The picture drawn here of the processes which led to the extinction of the mammoths and other Ice Age fauna is largely based on the careful studies of Gary Haynes and others; see Haynes' Mammoths, Mastodons and Elephants (Cambridge University Press, 1991) and Peter Ward's The Call of Distant Mammoths (Copernicus, 1997). Details of human cultural involvement with mammoths may be found in Mammoths by Adrian Lister and Paul Bahn (Macmillan, 1994). A fine reference on human Ice Age culture is Bahn's Journey Through the Ice Age (Weidenfeld Nicolson, 1994). A good reference on the strange world of the Ice Age, with its land bridges and ice corridors, is After The Ice Age by E.C. Pielou (University of Chicago Press, 1991).

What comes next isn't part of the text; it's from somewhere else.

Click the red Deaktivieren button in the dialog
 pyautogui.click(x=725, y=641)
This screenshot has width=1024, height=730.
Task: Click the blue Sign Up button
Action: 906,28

The idea of humans taming mammoths or mastodonts in such ancient times is speculative but not impossible. We have records that elephants have been tamed since 2000 B.C. in the Indus Valley and China, and used in war since 1100 B.C.
A valuable source on Neanderthals and their culture is James Shreeve's The Neanderthal Enigma (Penguin, 1995). It's sadly unlikely that any Neanderthals survived as late as the period in which this book is set. But hominid fossils are hard to find, and much of Beringia is now submerged by the ocean…
Any errors, omissions or misinterpretations are of course my responsibility.